Opłaty – tu trzeba uważać
Główny haczyk tkwi w opłacie za kartę. Niby 0 zł, ale tylko pod warunkiem wykonania minimum 3 transakcji bezgotówkowych LUB Blikiem w miesiącu (z wyłączeniem przelewów). Jeśli się zapomnisz i zrobisz tylko 2 transakcje, bank skasuje 5 zł. Rocznie to 60 zł – sporo, jak na kartę debetową. Moja rada: ustaw sobie przypomnienie w telefonie, żeby na koniec miesiąca sprawdzić, czy limit został spełniony. Albo lepiej – płać kartą za wszystko, nawet za najmniejsze zakupy, żeby uniknąć opłaty.
Bankomaty – lepiej wypłacać rzadziej
5 darmowych wypłat z obcych bankomatów miesięcznie to żart.
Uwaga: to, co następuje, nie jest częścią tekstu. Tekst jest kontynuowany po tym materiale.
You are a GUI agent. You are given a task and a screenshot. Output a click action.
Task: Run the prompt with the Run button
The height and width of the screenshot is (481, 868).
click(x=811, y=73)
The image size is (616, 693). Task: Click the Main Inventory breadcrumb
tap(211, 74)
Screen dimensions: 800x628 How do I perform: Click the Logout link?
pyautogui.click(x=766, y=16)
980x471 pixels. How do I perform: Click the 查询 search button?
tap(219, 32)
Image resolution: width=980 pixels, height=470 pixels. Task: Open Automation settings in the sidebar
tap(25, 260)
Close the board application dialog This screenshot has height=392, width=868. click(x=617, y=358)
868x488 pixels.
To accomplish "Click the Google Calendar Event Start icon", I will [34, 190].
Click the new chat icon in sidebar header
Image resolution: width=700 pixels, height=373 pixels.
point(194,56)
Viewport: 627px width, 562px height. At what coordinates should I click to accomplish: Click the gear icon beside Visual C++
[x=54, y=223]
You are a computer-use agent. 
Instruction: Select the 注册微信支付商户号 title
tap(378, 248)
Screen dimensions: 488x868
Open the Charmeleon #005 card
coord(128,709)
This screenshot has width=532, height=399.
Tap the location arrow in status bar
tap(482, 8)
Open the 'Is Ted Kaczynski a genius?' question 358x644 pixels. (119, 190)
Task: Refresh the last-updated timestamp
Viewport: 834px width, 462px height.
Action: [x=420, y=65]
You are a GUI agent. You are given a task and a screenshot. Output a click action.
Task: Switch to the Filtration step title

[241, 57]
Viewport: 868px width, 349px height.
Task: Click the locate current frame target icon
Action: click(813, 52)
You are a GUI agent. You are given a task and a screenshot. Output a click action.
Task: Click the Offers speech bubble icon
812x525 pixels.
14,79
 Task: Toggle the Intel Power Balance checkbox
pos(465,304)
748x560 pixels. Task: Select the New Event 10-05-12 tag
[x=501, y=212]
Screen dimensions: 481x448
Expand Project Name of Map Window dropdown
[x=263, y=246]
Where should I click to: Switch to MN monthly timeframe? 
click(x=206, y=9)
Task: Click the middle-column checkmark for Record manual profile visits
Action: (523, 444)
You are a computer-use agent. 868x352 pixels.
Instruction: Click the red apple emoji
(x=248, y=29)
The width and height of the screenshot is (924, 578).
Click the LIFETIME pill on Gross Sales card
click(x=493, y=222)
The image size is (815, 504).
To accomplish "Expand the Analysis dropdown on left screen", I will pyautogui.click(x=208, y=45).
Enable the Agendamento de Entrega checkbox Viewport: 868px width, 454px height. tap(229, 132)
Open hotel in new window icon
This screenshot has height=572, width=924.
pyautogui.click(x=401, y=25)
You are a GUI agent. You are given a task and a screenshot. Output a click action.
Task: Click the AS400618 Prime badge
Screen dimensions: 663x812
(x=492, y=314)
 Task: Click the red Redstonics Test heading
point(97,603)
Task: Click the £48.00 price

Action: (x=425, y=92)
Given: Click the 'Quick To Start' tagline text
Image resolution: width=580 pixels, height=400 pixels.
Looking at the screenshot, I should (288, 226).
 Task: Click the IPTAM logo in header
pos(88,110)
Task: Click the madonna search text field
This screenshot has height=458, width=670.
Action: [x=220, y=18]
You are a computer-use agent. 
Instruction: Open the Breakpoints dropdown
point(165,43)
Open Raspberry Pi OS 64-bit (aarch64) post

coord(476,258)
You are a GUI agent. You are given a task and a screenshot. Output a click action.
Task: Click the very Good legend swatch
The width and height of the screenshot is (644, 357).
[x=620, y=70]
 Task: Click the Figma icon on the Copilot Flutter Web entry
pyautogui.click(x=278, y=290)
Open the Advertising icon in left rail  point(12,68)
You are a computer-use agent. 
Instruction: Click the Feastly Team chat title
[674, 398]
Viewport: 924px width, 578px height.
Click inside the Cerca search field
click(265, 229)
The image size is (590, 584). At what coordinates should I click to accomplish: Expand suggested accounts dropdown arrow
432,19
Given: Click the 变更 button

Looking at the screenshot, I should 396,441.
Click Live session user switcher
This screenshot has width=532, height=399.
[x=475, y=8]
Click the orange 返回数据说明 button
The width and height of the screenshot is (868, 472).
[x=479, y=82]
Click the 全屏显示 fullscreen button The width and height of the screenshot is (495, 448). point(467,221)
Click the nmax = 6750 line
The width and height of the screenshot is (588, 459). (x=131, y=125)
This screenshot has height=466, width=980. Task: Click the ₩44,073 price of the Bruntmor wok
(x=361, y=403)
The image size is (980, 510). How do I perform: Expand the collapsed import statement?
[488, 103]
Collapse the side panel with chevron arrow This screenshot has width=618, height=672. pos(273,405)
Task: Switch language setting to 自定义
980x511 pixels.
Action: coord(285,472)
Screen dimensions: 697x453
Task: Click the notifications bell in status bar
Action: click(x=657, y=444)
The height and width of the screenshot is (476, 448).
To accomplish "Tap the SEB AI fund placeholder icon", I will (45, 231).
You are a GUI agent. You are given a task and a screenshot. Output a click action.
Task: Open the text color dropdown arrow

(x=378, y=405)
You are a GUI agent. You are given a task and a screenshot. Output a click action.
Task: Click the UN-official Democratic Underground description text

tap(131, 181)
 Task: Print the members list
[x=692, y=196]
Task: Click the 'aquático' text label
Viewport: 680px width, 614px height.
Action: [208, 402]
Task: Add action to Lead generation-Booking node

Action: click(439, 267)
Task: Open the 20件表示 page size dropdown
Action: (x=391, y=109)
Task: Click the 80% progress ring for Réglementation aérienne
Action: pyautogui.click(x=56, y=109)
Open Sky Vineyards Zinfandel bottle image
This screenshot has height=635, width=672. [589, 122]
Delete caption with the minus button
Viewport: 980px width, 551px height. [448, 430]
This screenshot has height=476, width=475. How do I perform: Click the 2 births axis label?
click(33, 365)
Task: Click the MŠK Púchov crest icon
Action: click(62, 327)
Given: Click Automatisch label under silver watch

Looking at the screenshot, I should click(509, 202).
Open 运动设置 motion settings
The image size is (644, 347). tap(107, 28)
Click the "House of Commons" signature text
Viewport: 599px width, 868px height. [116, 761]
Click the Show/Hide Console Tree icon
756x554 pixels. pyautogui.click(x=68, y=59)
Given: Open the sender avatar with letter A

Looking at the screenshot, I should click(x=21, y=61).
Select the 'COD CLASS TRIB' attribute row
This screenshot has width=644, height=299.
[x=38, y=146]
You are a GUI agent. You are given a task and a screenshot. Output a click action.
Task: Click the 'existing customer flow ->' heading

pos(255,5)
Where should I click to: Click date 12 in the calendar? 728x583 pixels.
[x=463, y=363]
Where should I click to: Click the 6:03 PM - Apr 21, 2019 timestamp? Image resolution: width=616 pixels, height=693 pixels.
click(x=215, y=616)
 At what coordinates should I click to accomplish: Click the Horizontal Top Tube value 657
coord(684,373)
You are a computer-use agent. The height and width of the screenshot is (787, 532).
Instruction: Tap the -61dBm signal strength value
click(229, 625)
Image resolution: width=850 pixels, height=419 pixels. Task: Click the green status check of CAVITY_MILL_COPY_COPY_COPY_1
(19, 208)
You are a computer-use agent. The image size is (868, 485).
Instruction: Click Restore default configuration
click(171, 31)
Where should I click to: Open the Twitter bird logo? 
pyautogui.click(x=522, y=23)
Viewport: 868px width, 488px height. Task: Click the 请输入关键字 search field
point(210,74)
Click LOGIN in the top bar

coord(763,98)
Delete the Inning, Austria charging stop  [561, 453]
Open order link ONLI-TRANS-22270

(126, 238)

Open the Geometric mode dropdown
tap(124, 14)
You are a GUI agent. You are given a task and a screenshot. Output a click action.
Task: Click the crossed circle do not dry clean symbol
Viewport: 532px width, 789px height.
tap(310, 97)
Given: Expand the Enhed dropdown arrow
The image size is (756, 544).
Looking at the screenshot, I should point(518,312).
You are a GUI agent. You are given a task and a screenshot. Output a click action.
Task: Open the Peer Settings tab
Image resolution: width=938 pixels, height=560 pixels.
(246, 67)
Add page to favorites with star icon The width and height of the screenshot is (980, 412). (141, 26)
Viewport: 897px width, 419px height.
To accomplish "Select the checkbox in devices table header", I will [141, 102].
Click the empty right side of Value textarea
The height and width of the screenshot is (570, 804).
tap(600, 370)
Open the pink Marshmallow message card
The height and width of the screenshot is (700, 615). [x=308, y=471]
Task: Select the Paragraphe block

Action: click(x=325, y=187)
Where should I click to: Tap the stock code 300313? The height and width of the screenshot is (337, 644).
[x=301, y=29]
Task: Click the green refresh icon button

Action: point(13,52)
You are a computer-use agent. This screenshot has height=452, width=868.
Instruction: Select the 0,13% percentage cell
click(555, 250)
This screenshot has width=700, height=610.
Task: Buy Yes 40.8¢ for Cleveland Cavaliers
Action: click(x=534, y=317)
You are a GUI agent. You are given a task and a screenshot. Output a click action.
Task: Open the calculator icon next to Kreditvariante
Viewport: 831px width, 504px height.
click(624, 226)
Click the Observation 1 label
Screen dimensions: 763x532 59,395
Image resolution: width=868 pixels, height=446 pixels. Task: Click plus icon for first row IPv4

W dzisiejszych czasach to ilość wystarczająca chyba tylko dla osoby, która mieszka w małej miejscowości i ma bankomat ZBS pod nosem. Jeśli często podróżujesz lub po prostu lubisz mieć gotówkę, szybko przekroczysz ten limit i zapłacisz prowizję za każdą kolejną wypłatę. Bank sprytnie nie podaje konkretnej kwoty prowizji, ale z doświadczenia wiem, że może to być nawet kilka złotych za każdą wypłatę. To się szybko sumuje. Porada: planuj wypłaty z wyprzedzeniem i staraj się wypłacać większe kwoty, żeby nie przekraczać limitu.
Cashback – realna korzyść, ale z limitami
Cashback do 300 zł dla kart Visa i do 500 zł dla kart Maestro i Mastercard to całkiem niezła opcja. Możesz odzyskać część pieniędzy wydanych na zakupy. Pamiętaj jednak, że limity te są wyznaczane przez organizacje płatnicze, a nie przez bank, więc mogą się zmieniać. Poza tym cashback to nie darmowe pieniądze – żeby go otrzymać, musisz najpierw wydać odpowiednią kwotę. Traktuj to jako dodatkowy bonus, a nie główny powód do korzystania z karty.
Prowizje za bilon – kosmiczne
Prowizja za wpłaty gotówkowe w formie bilonu to jakiś absurd. 0,50%, ale nie mniej niż 20 zł. To oznacza, że jeśli chcesz wpłacić na konto 10 zł w bilonie, bank i tak skasuje 20 zł prowizji. To się kompletnie nie opłaca. Porada: unikaj wpłacania bilonu w ZBS. Lepiej go wydać w sklepie albo wymienić na banknoty w innym miejscu, gdzie nie pobierają tak wysokich prowizji.
Transakcje zagraniczne – ukryte koszty
Transakcje zagraniczne mogą wiązać się z dodatkowymi prowizjami. Bank stosuje własny kurs VISA powiększony o 3% dla transakcji w walutach innych niż waluta rachunku bankowego. To oznacza, że jeśli zapłacisz kartą w euro, bank nie tylko przeliczy kwotę po swoim kursie, ale jeszcze doliczy 3% prowizji. To sporo. Porada: jeśli często podróżujesz za granicę, rozważ założenie konta walutowego i korzystanie z karty walutowej. Unikniesz w ten sposób dodatkowych prowizji za przewalutowanie.